Health plans that add nutrition to their disease management initiatives also may improve their scores on managed care report cards and accreditation surveys. The Health Plan Employer Data and Information Set (HEDIS) and the National Committee for Quality Assurance (NCQA) in Washington, DC, do not yet have specific performance measures for nutrition care and screening; however, the standards do include implications for nutrition. For example, NCQA and the Joint Commission on Accreditation of Healthcare Organizations in Oakbrook Terrace, IL, require health plans to demonstrate the delivery of preventive health services, an area where nutrition clearly plays a significant role. (See box, p. 104, for a recent statement from NSI to NCQA about proposed changes to HEDIS 2000.)
Also consider that the simplest interventions sometimes are the most effective. "When a patient walks in with a complaint, nutrition is not the thing that providers consider. Sometimes we neglect the simple things that can have a big impact on health outcomes," says White.
Barrocas agrees that case managers and providers should make a habit of asking patients about their nutritional status. "If you don’t care to use the DETERMINE checklist, at least ask several questions directly related to nutrition." He suggests asking these questions:
• Who last asked you about your nutrition?
• Who does the shopping and cooking at your house?
• How many medications are you taking?
• Are you taking your medications as prescribed?
• Are you taking any medications that have not been prescribed by a physician?
• What do you normally eat each day?
• What dietary supplements are you taking?
"Dietary supplements often interfere with the absorption of food and prescription medicines, yet few health care professionals ask patients questions about supplements," notes Barrocas. "Two-thirds of patients try integrative therapies without telling their physicians. Don’t leave out questions about vitamins and herbal supplements."

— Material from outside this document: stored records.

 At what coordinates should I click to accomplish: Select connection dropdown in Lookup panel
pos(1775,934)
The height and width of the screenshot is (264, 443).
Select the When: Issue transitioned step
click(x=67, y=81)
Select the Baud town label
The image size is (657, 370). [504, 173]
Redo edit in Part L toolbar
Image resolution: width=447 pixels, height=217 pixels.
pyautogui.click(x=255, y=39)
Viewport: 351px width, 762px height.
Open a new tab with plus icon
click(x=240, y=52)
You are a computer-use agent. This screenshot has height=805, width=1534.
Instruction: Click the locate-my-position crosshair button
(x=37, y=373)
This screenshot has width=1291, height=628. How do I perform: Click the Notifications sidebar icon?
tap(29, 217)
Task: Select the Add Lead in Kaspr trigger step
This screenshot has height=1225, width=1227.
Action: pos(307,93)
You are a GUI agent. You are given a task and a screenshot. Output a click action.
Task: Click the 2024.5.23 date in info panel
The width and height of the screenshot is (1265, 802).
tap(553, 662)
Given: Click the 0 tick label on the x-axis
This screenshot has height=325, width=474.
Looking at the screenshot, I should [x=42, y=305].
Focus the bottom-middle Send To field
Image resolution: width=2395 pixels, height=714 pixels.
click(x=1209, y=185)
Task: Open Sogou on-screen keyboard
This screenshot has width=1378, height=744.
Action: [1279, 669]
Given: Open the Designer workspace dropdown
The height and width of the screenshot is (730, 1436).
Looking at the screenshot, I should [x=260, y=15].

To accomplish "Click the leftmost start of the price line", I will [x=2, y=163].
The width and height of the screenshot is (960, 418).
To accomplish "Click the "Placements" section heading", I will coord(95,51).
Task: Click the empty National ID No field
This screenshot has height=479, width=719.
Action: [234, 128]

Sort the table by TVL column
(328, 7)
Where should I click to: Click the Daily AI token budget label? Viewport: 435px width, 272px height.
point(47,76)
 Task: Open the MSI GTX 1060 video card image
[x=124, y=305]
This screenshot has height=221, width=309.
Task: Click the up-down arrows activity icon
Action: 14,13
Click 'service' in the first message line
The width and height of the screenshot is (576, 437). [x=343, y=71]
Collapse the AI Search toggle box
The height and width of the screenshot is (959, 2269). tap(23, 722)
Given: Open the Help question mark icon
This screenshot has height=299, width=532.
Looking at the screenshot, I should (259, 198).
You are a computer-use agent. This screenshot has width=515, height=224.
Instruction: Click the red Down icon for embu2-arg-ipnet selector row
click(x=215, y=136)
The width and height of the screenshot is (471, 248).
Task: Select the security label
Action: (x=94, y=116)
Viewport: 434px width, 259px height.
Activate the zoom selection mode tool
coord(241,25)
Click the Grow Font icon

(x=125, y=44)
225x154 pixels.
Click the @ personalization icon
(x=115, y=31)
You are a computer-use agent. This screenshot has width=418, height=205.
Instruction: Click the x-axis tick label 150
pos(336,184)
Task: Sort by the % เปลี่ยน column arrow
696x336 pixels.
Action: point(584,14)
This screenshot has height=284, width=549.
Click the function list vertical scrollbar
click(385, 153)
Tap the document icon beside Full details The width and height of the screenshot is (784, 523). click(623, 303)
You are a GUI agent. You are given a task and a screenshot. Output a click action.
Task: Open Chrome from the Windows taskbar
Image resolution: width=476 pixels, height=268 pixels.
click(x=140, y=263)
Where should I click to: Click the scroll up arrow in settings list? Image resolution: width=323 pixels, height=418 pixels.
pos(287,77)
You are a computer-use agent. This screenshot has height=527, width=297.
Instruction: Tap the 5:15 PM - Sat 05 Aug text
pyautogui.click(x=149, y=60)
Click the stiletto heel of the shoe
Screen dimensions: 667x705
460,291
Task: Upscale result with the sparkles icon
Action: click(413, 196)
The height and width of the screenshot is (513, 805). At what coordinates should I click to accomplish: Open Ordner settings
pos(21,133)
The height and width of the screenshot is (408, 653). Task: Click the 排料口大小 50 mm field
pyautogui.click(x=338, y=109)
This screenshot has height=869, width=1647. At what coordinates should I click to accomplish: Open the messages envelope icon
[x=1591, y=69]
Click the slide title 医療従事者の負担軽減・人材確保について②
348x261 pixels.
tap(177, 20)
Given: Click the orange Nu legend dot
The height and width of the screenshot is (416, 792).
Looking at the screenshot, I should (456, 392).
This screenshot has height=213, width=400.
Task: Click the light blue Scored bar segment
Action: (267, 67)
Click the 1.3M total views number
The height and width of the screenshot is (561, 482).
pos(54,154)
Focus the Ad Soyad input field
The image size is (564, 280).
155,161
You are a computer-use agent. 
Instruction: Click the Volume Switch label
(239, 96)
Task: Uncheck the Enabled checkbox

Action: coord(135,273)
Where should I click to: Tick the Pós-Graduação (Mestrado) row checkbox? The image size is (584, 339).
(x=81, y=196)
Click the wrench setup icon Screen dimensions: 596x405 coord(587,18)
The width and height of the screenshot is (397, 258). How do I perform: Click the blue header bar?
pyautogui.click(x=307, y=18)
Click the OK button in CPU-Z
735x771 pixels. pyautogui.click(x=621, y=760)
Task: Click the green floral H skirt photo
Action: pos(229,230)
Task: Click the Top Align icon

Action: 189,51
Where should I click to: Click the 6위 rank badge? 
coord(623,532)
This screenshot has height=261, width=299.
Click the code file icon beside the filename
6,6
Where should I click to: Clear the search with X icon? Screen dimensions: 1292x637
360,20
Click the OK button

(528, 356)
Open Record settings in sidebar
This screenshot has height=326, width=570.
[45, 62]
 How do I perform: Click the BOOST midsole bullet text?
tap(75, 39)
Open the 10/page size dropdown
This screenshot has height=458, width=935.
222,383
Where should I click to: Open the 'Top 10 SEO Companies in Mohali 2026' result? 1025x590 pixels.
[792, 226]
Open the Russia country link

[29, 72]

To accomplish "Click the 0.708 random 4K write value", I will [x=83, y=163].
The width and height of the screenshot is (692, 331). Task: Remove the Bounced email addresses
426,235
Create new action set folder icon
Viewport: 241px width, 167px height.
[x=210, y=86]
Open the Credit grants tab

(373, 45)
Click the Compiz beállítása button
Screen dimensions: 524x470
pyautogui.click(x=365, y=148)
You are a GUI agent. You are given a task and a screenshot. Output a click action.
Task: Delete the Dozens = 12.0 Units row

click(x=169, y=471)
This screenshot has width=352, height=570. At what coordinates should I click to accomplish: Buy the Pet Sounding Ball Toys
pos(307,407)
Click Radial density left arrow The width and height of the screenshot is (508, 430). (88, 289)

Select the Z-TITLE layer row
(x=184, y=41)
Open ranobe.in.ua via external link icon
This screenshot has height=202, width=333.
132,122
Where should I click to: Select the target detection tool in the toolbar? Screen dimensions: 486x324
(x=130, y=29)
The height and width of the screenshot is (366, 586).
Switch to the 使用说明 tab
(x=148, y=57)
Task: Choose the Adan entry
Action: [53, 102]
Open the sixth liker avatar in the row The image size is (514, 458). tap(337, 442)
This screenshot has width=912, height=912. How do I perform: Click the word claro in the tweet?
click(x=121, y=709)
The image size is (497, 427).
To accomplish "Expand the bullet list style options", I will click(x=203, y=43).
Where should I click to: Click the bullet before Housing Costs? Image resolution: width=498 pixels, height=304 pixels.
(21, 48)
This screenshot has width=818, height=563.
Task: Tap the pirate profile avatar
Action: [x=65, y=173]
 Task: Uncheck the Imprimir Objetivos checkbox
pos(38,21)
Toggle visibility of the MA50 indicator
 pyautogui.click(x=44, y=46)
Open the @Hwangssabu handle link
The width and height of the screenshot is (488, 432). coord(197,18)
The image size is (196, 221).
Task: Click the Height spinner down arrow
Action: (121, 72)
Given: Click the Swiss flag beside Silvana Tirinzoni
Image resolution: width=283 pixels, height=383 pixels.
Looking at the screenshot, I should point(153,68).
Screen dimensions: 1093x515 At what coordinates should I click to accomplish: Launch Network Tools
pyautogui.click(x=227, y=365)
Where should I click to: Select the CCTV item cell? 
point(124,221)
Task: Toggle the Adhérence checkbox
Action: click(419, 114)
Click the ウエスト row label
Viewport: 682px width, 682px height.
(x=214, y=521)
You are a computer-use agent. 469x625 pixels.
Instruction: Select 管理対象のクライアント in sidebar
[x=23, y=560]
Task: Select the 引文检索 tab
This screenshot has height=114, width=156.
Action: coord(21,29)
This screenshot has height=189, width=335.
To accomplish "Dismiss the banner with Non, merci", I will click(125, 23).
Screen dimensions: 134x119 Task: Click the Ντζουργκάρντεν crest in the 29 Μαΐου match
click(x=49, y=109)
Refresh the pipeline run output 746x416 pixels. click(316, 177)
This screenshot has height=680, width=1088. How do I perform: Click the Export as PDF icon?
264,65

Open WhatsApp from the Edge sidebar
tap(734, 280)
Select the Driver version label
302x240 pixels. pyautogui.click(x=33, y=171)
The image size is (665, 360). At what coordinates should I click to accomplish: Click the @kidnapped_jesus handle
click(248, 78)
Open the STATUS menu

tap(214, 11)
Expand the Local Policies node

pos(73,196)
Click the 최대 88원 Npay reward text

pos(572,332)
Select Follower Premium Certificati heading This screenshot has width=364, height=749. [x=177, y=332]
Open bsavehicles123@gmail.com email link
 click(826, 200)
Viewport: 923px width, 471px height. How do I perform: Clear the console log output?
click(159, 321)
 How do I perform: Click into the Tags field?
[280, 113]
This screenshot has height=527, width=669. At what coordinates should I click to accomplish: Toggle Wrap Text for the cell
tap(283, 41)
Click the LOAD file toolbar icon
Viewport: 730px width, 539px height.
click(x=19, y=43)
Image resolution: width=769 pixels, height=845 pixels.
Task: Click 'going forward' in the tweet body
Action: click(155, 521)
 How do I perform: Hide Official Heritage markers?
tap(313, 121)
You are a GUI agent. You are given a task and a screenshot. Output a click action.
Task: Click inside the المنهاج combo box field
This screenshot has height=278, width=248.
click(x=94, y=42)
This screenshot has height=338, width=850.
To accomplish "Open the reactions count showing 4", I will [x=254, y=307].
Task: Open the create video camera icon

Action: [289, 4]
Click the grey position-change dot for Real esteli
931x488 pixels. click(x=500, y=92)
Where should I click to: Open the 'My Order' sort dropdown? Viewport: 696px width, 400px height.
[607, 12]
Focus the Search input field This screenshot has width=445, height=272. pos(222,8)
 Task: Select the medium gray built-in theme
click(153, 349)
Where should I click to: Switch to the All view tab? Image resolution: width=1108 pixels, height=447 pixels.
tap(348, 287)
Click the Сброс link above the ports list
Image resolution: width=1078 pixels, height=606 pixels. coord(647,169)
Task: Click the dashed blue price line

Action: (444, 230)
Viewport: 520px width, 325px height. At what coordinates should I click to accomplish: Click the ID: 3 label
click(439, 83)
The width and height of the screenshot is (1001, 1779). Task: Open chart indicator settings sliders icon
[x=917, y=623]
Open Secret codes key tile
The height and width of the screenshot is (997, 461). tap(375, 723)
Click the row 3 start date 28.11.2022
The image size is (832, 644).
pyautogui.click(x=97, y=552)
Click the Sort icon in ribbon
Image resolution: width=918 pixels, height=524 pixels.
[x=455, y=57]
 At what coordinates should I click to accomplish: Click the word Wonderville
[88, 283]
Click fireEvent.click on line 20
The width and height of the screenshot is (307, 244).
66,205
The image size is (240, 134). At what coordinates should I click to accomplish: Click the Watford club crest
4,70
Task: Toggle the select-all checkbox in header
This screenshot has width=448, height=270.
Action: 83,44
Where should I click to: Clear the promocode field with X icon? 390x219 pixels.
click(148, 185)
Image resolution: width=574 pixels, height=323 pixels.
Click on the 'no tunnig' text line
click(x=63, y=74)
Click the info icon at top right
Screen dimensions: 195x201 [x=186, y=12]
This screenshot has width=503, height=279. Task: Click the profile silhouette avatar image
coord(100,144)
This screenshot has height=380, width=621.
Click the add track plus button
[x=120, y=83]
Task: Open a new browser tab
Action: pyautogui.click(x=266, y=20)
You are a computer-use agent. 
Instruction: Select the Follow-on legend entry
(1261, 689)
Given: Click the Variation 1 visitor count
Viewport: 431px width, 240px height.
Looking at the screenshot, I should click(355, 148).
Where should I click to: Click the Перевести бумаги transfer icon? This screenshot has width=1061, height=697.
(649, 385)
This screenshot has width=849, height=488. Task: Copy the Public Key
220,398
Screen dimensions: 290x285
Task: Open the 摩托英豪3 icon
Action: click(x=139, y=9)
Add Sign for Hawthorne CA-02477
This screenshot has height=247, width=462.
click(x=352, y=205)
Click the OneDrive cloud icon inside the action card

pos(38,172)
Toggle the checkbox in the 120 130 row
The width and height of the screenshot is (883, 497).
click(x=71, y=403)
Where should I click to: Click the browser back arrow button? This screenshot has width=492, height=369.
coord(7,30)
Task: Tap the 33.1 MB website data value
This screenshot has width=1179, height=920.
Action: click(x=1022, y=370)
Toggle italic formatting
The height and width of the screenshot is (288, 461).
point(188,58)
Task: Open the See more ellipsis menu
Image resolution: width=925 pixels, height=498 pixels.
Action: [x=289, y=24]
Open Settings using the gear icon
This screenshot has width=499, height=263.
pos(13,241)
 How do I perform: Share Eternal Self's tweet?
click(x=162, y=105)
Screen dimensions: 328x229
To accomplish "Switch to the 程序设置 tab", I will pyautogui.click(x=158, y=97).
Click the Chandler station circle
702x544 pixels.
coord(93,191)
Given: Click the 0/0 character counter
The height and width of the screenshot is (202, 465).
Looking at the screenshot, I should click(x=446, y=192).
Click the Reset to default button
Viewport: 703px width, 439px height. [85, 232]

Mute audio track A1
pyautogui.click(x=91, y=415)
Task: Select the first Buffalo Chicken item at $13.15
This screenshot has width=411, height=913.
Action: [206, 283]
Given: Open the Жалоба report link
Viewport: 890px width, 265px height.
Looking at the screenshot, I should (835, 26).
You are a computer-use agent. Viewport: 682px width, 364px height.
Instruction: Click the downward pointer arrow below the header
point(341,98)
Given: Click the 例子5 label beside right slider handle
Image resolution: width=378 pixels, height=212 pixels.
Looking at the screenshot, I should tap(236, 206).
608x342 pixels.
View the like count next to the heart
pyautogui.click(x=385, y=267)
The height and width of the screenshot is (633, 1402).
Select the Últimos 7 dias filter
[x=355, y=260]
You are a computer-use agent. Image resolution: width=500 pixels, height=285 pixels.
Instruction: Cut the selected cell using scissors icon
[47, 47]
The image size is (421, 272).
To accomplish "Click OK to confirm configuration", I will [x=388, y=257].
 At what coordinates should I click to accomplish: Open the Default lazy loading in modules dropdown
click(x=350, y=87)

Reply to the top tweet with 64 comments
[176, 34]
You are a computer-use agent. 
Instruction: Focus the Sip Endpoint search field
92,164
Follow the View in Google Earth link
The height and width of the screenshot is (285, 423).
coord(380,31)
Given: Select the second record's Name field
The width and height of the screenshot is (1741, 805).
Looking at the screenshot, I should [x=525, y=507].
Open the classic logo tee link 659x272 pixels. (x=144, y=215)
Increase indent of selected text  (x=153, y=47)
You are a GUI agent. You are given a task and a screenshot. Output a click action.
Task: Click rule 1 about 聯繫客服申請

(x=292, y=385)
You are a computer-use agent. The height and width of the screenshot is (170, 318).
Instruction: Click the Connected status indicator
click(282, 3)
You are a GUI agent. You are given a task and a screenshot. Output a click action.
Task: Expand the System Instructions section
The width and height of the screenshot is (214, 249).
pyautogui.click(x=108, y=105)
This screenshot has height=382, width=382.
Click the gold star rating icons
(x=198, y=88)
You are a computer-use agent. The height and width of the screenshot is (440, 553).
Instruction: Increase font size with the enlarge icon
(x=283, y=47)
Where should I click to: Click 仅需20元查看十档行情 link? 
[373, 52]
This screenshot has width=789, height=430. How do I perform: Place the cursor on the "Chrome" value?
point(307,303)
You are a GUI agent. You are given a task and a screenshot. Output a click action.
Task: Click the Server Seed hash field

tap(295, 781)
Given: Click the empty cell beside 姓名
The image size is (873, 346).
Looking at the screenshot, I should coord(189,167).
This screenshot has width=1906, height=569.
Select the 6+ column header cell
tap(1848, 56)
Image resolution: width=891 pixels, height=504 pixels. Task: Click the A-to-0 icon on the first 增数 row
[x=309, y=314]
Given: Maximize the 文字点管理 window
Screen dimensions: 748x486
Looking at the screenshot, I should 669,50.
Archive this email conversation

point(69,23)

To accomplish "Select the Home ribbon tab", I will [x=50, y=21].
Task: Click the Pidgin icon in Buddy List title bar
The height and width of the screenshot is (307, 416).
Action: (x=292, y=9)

(For guidelines on discussing complementary therapies with your patients, see story, below. For additional information on herbal supplements, see Case Management Advisor, May 1999, pp. 69-73.)
1. Peter D. Hart Research Associates. National Survey on Nutrition Screening and Treatment for the Elderly. Washington, DC; 1993.
2. Lewin Group. The Cost Effectiveness of Covering Medi - cal Nutrition Therapy under Medicare: 1998 Through 2004. Chicago: American Dietetic Association; April 1997.
3. Reilly JJ, et al. Economic impact of malnutrition: A model system for hospitalized patients. J Parental and Enteral Nutrition 1988; 12:371-376.
4. Barent’s Group: Peat Marwick. The Clinical and Cost Effectiveness of Medical Nutrition Therapy. Washington, DC: Nutrition Screening Initiative; 1996.
5. Coombs J. The role of nutrition screening and intervention programs in managed care. Managed Care Quarterly 1998; 6:43-50.